--- TEXT PROVIDED Enclosed Below ---

Monday, August 21, 2006

General Tso's (Fake) Chicken

I admit it. Sometimes I use "fake meat" substitutes. They're quick, and easy and sometimes that's what I need. And I figure, as long as I don't use them every day, then its okay.

Meat substitutes, like the kind I used last night, can be a very divisive topic with vegetarians. Some vegetarians believe very strongly that cooking and eating meat substitutes goes against the principle of vegetarianism, or abstaining from eating meat. They think that if you are vegetarian, then you wouldn't want the taste of soy crumbles (another popular meat substitute) in your food. I understand that principle and idea, but the fact of the matter is vegetarian cooking can be quite time consuming. Vegetarian main dishes tend to involve many spices, ingredients and take a considerable time to cook (especially when using dried beans, grains etc). So, sometimes it is appealing to take a recipe written for meat (and therefore somewhat quicker in preparation) and substitute either tofu, tempeh or a store-bought meat subsitute. Its not something I do every day, but sometimes it adds something different to our menu.

--- End of Enclosed TEXT PROVIDED ---

EXERCISE BRIEF -
Answer these about the post on meat substitutes:
1. On what date was it posted?
2. What does it name in parentheses as another popular meat substitute?
3. What three things does it say may be substituted in a recipe written for meat?
The material that comes next is from a separate source and is unrelated to the post.

--- DATASET EXCERPTS Enclosed Below ---

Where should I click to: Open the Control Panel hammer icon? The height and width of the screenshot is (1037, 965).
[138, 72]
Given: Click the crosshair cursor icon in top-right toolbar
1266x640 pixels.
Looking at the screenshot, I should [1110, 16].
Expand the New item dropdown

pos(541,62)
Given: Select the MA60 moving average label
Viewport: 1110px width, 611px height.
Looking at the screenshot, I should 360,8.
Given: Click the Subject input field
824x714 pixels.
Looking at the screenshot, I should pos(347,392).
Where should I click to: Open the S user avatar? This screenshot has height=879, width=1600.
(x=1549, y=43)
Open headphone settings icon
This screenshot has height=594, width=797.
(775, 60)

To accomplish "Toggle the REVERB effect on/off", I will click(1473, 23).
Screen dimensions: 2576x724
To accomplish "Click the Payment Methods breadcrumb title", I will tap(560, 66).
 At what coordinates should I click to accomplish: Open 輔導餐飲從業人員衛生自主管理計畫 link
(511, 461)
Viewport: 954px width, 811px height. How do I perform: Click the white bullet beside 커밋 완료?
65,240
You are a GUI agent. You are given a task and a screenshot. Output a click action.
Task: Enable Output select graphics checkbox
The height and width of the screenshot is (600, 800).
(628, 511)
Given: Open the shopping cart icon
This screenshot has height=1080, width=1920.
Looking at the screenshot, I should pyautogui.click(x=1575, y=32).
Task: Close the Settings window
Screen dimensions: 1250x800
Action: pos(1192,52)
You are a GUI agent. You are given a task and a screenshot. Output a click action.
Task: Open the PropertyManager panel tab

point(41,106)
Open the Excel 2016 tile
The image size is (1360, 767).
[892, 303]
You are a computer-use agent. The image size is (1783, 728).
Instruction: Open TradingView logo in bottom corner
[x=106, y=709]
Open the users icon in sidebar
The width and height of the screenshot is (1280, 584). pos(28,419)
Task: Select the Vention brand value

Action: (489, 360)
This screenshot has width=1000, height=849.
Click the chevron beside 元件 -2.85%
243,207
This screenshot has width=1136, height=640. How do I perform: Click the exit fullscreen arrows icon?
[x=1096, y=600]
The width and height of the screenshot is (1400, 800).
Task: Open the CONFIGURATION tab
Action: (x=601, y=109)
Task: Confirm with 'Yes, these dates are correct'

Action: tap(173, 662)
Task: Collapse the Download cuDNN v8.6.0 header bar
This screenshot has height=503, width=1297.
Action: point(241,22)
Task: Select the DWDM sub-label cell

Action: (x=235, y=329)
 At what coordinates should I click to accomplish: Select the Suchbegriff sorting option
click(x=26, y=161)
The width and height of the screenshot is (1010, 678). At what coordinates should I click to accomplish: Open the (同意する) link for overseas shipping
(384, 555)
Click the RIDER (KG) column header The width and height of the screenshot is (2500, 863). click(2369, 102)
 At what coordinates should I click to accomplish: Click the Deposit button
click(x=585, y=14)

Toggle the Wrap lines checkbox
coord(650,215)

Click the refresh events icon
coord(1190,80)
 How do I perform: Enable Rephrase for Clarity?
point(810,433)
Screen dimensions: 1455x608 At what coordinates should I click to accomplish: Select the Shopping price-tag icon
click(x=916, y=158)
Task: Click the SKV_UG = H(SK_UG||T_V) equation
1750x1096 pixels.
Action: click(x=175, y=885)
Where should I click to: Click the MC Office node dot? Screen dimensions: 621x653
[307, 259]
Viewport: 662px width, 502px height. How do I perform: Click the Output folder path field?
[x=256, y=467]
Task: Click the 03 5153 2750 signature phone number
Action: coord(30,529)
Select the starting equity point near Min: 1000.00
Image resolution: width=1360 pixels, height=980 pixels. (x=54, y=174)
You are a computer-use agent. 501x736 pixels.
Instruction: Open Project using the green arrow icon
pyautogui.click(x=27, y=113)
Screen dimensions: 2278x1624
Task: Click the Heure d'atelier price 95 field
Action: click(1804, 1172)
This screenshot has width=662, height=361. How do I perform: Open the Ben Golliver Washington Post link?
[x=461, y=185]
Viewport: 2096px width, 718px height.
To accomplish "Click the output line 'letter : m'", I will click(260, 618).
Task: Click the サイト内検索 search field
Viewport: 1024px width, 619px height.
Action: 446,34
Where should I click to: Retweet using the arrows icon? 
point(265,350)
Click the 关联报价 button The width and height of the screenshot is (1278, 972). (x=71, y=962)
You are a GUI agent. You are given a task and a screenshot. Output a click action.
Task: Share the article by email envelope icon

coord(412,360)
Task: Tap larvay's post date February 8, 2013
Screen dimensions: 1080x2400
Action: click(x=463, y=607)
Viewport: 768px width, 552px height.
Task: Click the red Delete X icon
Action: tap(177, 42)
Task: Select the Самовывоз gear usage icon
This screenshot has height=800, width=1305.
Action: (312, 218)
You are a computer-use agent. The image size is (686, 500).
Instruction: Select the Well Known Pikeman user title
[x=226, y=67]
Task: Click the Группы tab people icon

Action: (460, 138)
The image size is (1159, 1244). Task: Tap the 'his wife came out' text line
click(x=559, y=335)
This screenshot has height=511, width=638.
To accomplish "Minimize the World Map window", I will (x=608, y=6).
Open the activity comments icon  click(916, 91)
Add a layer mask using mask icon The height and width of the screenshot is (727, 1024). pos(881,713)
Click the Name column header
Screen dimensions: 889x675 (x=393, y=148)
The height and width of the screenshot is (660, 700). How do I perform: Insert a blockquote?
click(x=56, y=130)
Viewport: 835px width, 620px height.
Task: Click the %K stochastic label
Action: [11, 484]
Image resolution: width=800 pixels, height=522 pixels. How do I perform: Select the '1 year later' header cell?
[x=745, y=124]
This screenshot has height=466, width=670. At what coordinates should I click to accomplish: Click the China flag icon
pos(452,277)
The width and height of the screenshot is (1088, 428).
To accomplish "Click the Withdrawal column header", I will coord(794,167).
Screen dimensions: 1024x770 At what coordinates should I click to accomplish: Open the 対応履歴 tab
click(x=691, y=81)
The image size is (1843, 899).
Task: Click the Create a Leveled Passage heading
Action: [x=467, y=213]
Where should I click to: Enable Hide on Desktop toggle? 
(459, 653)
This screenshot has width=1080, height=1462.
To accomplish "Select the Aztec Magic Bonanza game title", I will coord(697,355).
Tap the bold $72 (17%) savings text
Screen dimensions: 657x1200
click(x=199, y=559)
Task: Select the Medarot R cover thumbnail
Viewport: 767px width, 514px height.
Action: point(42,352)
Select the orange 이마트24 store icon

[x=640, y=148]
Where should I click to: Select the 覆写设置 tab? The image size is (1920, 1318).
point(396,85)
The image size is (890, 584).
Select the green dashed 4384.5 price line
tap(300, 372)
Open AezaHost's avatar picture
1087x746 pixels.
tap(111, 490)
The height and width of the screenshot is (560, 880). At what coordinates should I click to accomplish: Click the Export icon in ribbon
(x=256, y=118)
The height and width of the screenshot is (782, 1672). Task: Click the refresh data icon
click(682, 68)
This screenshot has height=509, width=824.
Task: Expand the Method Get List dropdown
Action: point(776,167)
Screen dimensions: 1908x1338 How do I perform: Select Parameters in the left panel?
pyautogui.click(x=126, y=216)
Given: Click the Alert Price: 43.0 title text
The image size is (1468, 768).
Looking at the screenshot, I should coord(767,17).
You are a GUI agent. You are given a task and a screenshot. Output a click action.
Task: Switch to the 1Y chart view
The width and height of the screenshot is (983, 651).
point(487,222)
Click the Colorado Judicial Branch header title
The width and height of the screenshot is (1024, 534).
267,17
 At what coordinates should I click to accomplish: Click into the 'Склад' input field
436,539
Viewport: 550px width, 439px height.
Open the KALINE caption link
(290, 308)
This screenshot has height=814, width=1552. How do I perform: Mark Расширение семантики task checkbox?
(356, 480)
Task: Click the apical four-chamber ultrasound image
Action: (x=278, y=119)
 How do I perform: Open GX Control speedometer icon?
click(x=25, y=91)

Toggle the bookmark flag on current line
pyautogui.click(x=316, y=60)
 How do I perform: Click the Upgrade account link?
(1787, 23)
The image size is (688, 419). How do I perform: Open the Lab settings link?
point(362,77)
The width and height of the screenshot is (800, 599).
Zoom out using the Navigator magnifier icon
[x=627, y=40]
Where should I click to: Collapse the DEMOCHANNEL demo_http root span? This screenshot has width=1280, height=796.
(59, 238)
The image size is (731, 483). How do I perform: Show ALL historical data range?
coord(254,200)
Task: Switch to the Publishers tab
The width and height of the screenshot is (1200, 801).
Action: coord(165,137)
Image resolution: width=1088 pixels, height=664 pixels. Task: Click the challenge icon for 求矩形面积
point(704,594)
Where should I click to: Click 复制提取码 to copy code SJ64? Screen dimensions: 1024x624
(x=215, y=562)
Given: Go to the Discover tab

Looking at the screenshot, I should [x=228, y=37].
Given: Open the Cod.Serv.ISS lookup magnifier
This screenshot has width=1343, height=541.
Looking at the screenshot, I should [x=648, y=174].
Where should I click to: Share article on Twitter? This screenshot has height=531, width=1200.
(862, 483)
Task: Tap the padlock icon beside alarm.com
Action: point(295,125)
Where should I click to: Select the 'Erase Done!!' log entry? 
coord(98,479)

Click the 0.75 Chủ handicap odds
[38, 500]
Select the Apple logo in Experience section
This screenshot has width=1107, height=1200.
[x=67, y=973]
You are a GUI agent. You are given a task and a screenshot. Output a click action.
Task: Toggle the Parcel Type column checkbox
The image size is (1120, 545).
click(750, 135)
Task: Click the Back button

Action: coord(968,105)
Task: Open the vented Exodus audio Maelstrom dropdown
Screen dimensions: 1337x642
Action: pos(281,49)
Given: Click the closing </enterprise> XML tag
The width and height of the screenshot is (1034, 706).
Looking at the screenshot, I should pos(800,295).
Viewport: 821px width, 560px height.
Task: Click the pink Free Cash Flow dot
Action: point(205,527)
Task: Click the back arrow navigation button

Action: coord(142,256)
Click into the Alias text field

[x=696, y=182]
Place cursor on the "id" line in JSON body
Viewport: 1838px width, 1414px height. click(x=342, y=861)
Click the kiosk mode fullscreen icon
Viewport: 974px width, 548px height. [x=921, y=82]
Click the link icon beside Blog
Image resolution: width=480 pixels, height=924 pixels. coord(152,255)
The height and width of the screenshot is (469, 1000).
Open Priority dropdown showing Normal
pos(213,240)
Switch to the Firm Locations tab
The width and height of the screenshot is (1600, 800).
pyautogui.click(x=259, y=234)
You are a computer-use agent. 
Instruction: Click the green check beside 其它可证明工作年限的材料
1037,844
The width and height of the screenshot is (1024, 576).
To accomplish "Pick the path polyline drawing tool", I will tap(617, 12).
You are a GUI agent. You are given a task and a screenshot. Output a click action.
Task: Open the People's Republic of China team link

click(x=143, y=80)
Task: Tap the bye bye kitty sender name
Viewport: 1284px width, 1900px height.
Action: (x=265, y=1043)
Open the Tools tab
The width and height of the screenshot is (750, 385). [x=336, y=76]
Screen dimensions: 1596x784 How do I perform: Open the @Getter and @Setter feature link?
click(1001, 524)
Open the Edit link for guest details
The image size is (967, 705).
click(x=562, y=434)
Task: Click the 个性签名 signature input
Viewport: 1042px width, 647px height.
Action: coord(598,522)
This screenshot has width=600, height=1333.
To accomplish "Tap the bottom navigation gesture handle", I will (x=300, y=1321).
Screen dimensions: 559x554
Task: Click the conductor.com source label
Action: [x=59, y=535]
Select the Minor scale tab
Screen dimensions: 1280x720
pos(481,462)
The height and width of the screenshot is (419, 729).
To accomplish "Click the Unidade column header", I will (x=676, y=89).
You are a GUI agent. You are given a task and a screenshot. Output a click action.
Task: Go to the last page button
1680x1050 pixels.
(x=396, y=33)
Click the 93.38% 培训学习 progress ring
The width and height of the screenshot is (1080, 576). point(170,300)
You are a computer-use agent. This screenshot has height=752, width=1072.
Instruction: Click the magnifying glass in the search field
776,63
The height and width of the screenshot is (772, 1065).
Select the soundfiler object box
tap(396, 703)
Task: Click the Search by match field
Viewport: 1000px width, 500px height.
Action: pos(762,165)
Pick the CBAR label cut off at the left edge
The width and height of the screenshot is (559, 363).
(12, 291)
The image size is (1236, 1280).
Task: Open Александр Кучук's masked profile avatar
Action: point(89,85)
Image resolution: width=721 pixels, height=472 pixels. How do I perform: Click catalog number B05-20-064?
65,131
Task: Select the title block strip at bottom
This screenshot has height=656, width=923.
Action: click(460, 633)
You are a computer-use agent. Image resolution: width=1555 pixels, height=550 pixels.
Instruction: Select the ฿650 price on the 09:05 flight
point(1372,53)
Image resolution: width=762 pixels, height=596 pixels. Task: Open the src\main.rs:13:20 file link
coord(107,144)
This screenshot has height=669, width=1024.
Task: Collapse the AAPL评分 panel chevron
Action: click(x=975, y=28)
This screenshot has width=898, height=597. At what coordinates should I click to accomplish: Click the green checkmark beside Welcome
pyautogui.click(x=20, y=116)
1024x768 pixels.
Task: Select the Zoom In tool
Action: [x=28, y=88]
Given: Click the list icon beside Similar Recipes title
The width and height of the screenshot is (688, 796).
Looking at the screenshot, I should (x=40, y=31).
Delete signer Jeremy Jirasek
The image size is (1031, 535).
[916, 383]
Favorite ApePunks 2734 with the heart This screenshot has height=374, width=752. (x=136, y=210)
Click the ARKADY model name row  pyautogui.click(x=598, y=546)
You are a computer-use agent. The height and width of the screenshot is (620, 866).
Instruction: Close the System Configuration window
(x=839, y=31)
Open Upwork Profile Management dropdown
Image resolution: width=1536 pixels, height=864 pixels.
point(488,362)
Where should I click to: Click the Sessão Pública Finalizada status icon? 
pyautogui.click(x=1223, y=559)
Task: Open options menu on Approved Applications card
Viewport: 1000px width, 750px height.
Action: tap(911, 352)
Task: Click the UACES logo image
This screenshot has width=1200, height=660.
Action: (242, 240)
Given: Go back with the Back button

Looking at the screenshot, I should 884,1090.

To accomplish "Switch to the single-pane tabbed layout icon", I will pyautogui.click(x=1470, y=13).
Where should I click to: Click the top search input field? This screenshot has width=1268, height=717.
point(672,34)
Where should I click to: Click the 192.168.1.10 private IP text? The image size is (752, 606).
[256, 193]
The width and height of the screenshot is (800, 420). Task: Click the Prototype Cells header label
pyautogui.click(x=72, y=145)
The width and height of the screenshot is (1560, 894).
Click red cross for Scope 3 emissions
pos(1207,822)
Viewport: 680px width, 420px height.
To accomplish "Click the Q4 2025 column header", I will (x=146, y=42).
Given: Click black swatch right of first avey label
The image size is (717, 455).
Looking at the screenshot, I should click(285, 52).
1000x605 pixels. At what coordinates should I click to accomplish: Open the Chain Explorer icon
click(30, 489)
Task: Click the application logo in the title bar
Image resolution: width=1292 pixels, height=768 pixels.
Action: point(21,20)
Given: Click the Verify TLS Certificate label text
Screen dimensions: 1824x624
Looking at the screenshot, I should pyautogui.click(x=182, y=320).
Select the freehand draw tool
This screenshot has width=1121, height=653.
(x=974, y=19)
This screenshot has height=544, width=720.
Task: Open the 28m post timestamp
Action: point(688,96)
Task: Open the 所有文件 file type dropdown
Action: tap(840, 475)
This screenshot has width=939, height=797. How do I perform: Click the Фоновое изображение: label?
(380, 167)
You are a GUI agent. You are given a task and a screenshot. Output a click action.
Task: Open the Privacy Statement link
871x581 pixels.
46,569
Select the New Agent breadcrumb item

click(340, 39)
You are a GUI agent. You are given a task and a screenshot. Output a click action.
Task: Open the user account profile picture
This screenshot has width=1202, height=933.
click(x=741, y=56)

--- End of Enclosed DATASET EXCERPTS ---

RESPONSE BELOW -
1. Monday, August 21, 2006
2. Soy crumbles
3. Tofu, tempeh, or a store-bought meat substitute